A programação segue no dia 18 de janeiro com “Férias no Museu: brincar em família!”, reunindo mestres de saberes do MCI e o público em atividades interativas. Brincadeiras tradicionais como arco e flecha, zarabatana e arapuca integram a ação. A iniciativa promove o encontro entre gerações e aproxima famílias dos conhecimentos indígenas.
No campo da memória, da arte e da educação, o museu realiza em 17 de janeiro a atividade “Recuperando a memória Mura: arte e pedagogia da afirmação indígena”. O encontro aborda vivências culturais, identidade e resistência do povo Mura. Narrativas, pintura corporal e literatura fortalecem o diálogo sobre afirmação indígena.
A literatura e a oralidade também ganham destaque na Contação de Histórias MCI, que ocorre em 24 de janeiro. A atividade valoriza narrativas que conectam infância, natureza e espiritualidade indígena. O momento reforça a importância da tradição oral na preservação cultural.

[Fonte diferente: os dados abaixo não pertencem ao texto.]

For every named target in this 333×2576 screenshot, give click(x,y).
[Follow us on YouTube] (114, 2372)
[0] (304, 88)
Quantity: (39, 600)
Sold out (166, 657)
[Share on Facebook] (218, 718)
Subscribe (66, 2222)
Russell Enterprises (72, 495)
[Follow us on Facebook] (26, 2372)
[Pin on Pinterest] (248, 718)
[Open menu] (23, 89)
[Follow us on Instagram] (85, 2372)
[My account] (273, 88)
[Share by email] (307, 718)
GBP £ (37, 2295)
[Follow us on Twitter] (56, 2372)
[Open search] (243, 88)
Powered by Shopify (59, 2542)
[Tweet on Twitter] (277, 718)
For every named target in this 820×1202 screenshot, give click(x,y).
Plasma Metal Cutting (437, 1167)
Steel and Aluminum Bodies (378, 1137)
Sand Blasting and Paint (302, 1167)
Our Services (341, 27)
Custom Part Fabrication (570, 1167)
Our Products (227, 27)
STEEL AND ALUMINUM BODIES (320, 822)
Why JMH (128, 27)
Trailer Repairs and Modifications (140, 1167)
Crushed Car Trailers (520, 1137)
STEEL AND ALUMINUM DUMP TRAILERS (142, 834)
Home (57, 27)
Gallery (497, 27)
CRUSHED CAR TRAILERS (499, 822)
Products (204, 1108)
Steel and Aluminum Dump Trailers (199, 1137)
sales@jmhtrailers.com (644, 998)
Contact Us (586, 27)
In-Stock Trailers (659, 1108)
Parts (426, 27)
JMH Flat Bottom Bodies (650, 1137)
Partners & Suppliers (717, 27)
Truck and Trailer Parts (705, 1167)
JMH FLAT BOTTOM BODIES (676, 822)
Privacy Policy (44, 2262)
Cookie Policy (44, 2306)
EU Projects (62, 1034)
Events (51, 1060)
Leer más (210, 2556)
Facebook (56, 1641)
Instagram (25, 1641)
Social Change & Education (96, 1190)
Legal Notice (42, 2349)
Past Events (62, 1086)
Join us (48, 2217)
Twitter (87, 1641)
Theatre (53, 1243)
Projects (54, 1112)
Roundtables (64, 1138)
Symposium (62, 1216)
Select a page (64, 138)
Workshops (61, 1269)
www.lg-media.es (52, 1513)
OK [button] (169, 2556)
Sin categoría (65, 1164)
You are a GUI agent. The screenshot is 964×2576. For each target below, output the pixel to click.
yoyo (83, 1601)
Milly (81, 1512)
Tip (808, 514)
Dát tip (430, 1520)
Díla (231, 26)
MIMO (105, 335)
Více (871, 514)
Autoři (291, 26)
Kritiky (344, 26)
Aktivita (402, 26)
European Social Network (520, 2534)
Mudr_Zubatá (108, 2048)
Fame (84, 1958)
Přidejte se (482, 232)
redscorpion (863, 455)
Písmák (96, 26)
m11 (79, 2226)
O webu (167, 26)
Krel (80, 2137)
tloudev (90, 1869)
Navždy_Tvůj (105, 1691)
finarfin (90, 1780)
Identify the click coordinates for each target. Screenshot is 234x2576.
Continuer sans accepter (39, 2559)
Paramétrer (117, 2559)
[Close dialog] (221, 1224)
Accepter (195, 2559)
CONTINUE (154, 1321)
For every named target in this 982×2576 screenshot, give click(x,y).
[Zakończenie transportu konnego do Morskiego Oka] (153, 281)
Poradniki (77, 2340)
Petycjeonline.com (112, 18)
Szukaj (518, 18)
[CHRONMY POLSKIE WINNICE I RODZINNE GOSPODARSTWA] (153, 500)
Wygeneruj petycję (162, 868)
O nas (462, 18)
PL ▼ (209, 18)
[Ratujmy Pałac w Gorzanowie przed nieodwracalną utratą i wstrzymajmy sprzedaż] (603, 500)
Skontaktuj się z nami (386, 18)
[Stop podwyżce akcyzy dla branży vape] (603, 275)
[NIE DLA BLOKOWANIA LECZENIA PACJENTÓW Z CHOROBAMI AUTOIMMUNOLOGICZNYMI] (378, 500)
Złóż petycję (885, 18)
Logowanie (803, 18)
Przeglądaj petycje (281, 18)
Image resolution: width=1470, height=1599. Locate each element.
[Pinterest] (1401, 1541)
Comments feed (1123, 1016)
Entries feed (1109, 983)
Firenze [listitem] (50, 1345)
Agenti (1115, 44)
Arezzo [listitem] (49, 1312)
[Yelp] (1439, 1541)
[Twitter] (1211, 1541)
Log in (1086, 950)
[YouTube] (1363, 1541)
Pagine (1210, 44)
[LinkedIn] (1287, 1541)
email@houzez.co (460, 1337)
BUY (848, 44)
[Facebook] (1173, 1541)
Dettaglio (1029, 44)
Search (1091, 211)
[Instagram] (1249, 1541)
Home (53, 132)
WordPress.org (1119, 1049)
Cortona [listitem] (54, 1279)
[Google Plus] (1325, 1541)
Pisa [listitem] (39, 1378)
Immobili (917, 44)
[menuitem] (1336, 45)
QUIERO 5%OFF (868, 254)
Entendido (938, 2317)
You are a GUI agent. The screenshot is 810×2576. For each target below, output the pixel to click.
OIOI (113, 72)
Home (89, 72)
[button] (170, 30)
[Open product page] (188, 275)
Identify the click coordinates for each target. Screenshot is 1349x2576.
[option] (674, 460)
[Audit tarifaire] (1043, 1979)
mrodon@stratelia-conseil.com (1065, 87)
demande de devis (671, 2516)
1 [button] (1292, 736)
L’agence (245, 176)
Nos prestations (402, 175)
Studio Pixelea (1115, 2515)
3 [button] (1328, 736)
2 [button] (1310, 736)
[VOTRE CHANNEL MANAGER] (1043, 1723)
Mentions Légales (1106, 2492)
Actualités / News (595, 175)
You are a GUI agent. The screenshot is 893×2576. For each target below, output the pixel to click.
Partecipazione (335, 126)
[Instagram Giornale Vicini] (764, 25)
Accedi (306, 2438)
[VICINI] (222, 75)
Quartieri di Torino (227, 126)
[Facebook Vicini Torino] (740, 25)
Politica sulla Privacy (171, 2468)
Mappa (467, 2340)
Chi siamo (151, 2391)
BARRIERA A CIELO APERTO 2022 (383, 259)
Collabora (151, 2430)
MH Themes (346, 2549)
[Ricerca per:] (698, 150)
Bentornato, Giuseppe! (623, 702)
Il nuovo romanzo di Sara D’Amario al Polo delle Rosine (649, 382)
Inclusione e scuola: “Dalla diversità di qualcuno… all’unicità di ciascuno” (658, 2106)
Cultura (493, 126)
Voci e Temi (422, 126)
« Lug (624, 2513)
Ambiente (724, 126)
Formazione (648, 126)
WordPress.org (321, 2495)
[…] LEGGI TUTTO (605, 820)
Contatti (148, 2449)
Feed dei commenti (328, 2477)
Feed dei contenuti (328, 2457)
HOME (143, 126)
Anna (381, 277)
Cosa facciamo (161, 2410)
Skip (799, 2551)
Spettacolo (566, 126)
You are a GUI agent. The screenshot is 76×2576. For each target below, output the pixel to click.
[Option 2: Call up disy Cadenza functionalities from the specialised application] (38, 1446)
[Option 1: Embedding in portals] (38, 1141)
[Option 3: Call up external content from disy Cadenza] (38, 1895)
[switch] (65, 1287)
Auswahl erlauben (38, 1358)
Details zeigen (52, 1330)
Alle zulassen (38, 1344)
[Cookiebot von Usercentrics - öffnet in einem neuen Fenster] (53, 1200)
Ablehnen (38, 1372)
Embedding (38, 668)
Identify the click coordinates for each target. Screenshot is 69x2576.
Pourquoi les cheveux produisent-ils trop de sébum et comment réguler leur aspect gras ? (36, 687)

Ainda no dia 24 de janeiro, o museu promove uma roda de conversa em celebração ao Dia Nacional da Consciência Indígena. O debate aborda território, memória e os desafios enfrentados pelos povos originários. A ação propõe reflexões sobre identidade, resistência e enfrentamento do apagamento histórico.
Encerrando a programação de janeiro, o Cineclube TAVA exibe o documentário “Do colo da Terra”, seguido de roda de conversa. O filme retrata infâncias indígenas e destaca o brincar e a espiritualidade como princípios centrais da educação. A iniciativa reafirma o compromisso do MCI com a valorização das culturas originárias.